FSPMA comes with extensive documentation. There are two tutorial like technical reports, one provides an overview and the second a detailed discussion of definition files. In addition all user level functions of FSPMA are described in detail in the online help.

Acknowledgements

This work was done at the Department of Pathology and the Department of Genetics, University of Cambridge and funded by the BBSRC's Exploiting Genomics initiative under ref. 8/EGH16106, "Shared Genetic Pathways in Cell Number Control". FSPMA is joint work with Gos Micklem and Rob Furlong and relies heavily on Lorenz Wernisch's YASMA package.

References

(Small et al. 2005)
C.L. Small, J. E. Shima, M. Uzumcu, M. K. Skinner, and M. D. Griswold. Profiling gene expression during the differentiation and development of the murine embryonic gonad. Biol Reprod., 72(2):492–501, 2005.
(Sykacek et al. 2005)
P. Sykacek, R. Furlong and G. Micklem. A Friendly Statistics Package for Microarray Analysis, Abstract and PDF available from Bioinformatics Advance Access. An early preprint is available here as pdf and gzipped postscript.
(Sykacek & Furlong 2005)
P. Sykacek and R. Furlong. A FSPMA tutorial. available in pdf and as gzipped postscript.
(Sykacek 2005)
P. Sykacek. A reference to FSPMA definition files. available in pdf and as gzipped postscript.
(Wernisch et al . 2003)
L. Wernisch, S. L. Kendall, S. Soneji, A. Wietzorrek, T. Parish, J. Hinds, P. G. Butcher, and N. G. Stoker. Analysis of whole-genome microarray replicates using mixed models. Bioinformatics, 19(1):53– 61, 2003.

Peter's FSPMA Lecture

Here you find all material required for a successful completion of my FSPMA lecture. Lecture notes are available in pdf or gzipped postscript format. For the practical you need to download the latest source distribution pf FSPMA, fspmax_062008.zip. Installation instructions are provided here. Instructions and data for the hands on experiments can be obtained as tared gzip archive (A login will be provided during the lecture). Copy the file into an empty directory, untar it (tar -xzf fspmaexercise.tar.gz) and follow the instrcutions in exercise.txt. The practical will contribute to your lecture marks. It is thus essential that you work out all problems in exercise.txt and pack (tar -czf lecture-result.tar.gz exercise.txt affy.def cdna.def) your completed version of the file together with all def files into a zip archive and send it as attachment to my BOKU email address (peter.sykacek@boku.ac.at) using the subject fspma lecture. The deadline for sending these results in winter term 07/08 is Monday 11-th of February 2008 8:00 am. The deadline for summer term 08 is Monday the 7-th of July 2008. After inspection of your solutions, I will send out emails with proposed marks. If you feel that you deserve a better assessment, we can arrange for a verbal examination. The exam is based on a discussion, where you will be asked to comment on certain aspects of the problems you solved during the practical part of the lecture. For the exam it is thus vital that you understand how you obtained the results you handed in. Note that I will invite all course participants to a verbal examination, if I get the impression that solutions were not obtained independently. You may ask your colleagues for advise, but handing in plagiates will not be tolerated.
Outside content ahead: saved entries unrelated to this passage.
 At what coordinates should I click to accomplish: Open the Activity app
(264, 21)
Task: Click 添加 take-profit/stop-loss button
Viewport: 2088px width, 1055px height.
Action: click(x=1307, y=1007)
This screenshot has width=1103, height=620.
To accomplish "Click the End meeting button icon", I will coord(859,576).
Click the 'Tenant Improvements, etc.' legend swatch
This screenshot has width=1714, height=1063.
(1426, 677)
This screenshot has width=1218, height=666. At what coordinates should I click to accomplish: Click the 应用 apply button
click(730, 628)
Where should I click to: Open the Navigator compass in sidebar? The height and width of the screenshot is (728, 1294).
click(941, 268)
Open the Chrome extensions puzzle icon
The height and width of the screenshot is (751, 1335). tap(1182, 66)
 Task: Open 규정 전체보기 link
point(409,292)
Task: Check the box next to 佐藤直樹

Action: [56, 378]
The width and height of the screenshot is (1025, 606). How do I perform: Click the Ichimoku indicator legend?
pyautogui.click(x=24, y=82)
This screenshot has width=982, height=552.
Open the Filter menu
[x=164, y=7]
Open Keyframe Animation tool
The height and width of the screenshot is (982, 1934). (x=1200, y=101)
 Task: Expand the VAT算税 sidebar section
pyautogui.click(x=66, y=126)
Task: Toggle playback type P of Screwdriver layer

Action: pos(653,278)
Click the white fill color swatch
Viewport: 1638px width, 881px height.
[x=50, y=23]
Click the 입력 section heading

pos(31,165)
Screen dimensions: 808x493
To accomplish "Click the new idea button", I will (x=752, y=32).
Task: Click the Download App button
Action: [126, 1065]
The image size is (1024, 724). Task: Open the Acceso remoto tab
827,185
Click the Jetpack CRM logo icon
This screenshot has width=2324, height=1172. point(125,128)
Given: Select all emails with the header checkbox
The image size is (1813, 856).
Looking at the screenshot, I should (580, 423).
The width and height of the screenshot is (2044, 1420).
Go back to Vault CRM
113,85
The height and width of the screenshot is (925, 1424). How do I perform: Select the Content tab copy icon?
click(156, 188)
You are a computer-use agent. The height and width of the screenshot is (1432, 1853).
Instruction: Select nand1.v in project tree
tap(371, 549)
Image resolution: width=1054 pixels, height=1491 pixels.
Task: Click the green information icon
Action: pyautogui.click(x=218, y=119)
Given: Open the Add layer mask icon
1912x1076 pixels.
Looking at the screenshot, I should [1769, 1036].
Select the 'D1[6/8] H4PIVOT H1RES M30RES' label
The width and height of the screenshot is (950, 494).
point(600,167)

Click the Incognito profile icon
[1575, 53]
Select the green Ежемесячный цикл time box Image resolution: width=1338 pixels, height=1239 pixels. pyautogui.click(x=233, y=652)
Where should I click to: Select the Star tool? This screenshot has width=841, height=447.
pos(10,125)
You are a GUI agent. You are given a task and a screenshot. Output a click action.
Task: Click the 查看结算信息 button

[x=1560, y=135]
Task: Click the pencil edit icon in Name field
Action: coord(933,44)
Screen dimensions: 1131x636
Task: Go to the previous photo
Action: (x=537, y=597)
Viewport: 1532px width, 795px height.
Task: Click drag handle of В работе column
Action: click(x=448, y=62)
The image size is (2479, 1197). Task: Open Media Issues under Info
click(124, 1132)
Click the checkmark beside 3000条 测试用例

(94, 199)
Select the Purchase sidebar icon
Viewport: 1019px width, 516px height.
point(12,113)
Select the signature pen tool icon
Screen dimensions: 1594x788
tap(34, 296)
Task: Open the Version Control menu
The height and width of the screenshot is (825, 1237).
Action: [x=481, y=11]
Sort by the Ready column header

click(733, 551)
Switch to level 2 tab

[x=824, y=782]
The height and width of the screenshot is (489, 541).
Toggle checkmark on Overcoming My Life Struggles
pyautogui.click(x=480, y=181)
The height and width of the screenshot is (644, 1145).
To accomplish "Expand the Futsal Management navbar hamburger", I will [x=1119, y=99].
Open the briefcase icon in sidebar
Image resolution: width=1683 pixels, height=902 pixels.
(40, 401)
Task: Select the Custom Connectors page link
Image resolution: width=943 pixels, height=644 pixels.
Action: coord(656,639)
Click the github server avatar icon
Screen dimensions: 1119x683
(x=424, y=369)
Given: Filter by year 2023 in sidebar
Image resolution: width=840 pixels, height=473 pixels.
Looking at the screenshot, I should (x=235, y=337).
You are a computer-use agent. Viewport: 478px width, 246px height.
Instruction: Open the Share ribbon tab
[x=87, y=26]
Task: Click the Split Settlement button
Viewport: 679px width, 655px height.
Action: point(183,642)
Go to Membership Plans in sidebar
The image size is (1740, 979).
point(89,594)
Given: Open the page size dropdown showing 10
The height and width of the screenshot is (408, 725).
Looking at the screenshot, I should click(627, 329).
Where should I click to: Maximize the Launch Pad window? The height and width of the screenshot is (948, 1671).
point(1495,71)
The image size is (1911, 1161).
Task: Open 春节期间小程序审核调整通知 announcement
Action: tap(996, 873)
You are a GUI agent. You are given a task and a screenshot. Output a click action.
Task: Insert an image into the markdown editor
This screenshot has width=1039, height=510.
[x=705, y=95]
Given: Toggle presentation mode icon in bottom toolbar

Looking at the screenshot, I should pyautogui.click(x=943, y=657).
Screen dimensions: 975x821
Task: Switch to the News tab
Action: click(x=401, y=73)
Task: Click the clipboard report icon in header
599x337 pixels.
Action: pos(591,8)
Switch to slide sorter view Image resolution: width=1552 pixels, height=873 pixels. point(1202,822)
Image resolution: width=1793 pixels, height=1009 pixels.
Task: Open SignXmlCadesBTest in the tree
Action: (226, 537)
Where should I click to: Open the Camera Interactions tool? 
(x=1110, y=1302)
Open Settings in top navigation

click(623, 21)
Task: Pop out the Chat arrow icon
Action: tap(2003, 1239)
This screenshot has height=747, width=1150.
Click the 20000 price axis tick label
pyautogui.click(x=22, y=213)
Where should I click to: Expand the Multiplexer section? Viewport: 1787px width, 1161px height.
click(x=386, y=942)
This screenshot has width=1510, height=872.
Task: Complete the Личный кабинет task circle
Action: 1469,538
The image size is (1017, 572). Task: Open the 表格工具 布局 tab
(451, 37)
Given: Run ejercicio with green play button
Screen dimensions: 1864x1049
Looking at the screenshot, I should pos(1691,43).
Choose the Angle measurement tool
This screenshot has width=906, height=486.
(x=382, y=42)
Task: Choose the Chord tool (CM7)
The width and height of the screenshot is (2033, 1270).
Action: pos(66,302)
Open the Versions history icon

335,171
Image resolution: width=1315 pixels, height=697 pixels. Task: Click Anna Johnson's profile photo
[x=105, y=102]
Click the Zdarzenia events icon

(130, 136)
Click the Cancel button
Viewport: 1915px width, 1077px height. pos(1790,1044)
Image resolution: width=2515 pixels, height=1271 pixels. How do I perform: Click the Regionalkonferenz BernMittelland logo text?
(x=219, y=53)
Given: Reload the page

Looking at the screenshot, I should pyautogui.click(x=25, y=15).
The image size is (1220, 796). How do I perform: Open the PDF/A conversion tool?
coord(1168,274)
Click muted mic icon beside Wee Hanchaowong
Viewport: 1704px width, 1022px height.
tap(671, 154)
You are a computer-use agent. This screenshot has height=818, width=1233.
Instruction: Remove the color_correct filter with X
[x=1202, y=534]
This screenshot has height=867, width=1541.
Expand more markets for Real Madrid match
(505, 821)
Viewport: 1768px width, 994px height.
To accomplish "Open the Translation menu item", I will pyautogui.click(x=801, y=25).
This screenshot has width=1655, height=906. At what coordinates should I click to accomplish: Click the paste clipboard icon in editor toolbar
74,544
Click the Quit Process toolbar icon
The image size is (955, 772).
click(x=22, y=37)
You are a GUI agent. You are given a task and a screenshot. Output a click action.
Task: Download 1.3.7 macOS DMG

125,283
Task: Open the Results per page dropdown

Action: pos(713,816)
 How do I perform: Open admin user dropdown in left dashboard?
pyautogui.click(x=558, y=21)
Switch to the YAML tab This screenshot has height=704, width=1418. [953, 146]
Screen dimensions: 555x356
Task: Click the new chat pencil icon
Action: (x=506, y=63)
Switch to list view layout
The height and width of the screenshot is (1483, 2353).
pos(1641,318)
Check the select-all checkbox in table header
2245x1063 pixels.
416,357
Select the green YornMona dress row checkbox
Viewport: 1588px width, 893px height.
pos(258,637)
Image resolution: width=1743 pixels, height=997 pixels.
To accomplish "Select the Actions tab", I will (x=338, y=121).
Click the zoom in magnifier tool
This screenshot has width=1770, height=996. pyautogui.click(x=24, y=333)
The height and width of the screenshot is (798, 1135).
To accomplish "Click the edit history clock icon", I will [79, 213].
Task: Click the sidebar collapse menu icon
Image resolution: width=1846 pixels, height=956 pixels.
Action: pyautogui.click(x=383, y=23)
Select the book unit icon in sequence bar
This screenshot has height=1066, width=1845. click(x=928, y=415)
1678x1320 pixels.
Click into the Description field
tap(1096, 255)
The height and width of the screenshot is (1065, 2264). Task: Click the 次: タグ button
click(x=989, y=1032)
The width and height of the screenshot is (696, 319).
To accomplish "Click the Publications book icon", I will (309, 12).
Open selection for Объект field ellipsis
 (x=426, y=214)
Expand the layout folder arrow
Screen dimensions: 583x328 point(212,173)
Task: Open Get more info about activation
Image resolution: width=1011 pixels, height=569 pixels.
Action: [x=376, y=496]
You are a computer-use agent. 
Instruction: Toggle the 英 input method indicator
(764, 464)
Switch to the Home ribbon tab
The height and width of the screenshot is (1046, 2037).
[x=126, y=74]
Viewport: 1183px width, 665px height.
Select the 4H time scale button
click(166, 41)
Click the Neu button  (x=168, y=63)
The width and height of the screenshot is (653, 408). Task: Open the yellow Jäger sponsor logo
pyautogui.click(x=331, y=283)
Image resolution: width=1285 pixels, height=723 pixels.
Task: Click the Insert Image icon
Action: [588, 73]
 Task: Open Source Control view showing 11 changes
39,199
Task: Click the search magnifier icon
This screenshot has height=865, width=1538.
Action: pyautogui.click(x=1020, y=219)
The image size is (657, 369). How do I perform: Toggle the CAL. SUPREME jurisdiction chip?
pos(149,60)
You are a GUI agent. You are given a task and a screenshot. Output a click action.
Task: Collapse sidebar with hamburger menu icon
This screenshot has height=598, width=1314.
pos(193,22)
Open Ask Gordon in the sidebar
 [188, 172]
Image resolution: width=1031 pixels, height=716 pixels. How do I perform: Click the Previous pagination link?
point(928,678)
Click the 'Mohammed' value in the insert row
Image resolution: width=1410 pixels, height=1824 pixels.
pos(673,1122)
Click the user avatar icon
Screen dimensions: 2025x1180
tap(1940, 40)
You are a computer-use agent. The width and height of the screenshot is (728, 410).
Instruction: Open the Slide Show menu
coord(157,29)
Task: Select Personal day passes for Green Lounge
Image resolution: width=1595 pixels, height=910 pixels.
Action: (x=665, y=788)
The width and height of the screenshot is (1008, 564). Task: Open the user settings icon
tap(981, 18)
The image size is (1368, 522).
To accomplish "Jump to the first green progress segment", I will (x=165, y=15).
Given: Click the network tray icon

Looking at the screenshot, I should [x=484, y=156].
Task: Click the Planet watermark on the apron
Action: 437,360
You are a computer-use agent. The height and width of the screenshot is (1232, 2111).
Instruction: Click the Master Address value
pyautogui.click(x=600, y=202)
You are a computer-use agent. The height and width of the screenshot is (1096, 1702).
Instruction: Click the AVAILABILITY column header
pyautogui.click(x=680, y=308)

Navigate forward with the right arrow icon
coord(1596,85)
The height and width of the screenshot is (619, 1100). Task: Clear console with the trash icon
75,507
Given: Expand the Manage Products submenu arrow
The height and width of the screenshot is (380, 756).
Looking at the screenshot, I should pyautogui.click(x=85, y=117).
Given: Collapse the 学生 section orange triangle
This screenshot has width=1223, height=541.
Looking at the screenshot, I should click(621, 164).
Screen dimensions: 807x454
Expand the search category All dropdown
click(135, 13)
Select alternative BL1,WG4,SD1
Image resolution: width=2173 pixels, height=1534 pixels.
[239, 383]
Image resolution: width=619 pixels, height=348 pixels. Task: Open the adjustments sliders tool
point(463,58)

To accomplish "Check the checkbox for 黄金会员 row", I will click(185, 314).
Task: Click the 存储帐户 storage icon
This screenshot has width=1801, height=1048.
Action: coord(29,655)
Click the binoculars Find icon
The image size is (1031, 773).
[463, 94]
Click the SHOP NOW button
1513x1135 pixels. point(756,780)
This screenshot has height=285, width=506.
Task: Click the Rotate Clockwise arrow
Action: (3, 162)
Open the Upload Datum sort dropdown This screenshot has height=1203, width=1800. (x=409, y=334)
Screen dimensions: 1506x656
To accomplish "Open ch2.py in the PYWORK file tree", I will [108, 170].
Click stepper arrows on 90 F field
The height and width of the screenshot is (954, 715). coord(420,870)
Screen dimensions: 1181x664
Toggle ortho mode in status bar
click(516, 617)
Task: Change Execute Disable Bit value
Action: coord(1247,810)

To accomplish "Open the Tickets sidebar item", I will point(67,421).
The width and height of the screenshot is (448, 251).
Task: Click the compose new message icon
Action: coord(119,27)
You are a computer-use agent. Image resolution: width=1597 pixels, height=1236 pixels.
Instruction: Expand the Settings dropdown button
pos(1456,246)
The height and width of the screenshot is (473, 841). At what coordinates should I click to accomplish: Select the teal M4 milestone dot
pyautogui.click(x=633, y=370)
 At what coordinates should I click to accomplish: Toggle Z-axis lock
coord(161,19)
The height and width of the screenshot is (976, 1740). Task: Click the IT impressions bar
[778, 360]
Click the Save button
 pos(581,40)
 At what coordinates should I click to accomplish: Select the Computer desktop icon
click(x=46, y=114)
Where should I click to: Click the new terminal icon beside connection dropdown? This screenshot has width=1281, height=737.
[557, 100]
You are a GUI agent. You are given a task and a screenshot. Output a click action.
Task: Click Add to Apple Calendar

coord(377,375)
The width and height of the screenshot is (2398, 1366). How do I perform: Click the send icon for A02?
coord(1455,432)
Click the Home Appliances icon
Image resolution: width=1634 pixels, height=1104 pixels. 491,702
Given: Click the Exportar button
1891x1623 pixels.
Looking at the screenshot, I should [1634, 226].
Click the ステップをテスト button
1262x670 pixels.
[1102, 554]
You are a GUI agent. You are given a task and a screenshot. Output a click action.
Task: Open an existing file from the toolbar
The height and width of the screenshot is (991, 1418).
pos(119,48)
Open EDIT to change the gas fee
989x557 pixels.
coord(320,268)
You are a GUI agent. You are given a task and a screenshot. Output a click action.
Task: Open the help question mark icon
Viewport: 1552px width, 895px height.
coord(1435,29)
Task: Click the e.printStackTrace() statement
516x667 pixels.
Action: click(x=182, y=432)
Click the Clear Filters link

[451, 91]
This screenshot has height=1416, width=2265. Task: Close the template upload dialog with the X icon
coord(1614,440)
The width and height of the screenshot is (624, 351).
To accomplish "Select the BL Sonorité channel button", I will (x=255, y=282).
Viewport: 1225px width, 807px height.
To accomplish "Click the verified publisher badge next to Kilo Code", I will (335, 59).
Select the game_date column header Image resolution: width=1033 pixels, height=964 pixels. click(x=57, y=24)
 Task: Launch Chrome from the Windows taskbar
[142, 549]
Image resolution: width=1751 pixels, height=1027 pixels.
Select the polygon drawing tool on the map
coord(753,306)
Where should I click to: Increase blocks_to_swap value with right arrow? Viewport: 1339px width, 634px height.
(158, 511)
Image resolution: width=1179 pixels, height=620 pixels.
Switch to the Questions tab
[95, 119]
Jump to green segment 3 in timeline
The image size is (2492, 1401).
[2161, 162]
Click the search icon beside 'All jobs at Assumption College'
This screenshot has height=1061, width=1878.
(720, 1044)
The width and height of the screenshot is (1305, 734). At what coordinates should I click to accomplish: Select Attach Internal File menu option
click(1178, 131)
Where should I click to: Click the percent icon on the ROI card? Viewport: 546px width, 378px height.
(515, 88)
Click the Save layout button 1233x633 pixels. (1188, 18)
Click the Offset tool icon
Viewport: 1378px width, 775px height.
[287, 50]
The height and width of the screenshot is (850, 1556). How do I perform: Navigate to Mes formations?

Bayesian Introduction during the Computational Mathematics and Bioinformatics Lecture (851.305)

You can download the lecture notes of the Bayesian Introduction as pdf file. Three prototypical questions covering the Bayesian part of the Computational Mathematics and Bioinformatics Lecture (851.305) can be downloaded here as well: examquestions.pdf. Such questions could be part of the statistics exam of the Computational Mathematics and Bioinformatics Lecture (851.305). Note that I can not yet answer any questions about when the Statistics exams will take place and how they will be handeled.